Ultra Fast substructure search based on the VF2 outperforms CDK UIT

by chembioinfo

Updated (17 March 2010): Gilleain and myself were able to code an ultrafast VF2 algorithm for Isomorphism substructure search (permutation bug is resolved). The code is ported or re-factored from Chemkit and I have further optimised the code at our end. The previous VF2 code in the SMSD is more MCS oriented which was a big compromise in terms of speed while performing a substructure search. I have mentioned these issues in a previous blog. The whole idea of a substructure search is to answer a boolean question i.e. is A a subgraph/substructure of B ? If the answer is true then matching atoms are reported. On the other hand MCS where it’s about reporting the commonality between A and B.

Below is the benchmark graph which speaks about the performance (30 queries were subjected to 15030 targets, same as my previous benchmark test cases) of the VF2.

Optimised Chemkit VF2 vs CDK's UIT
Substructure benchmark results between VF and CDK’s UIT
X-axis: 30 test cases subjected to 15030 targets (results are sorted in ascending order of the query atom count). Y- axis: total percentage of time spent in calculating the substructures.

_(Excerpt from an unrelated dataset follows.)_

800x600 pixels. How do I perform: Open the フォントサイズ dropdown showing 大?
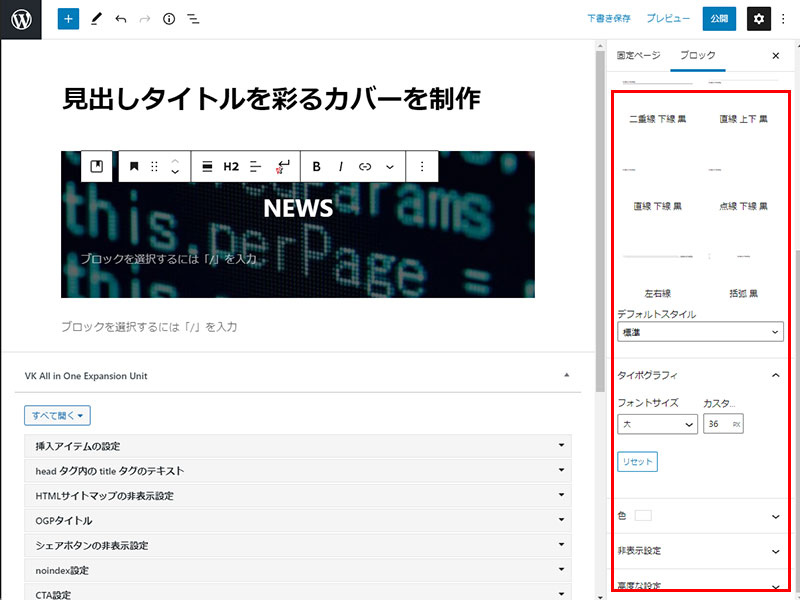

As is apparent from the benchmark graph, VF2 takes less than 10-20% of the total time (in most cases) for performing substructure searches (results are sorted in ascending order of the query atom count). So as for now we have an implementation which at last outperforms UIT (CDK code) in terms of speed for automorphic graphs. The performance of the VF2 improves as the query atom count (graph size) increases. We might need a few changes in the CDK AtomContainer class itself to further improve the speed/performance but this will involve further discussions with CDK developers.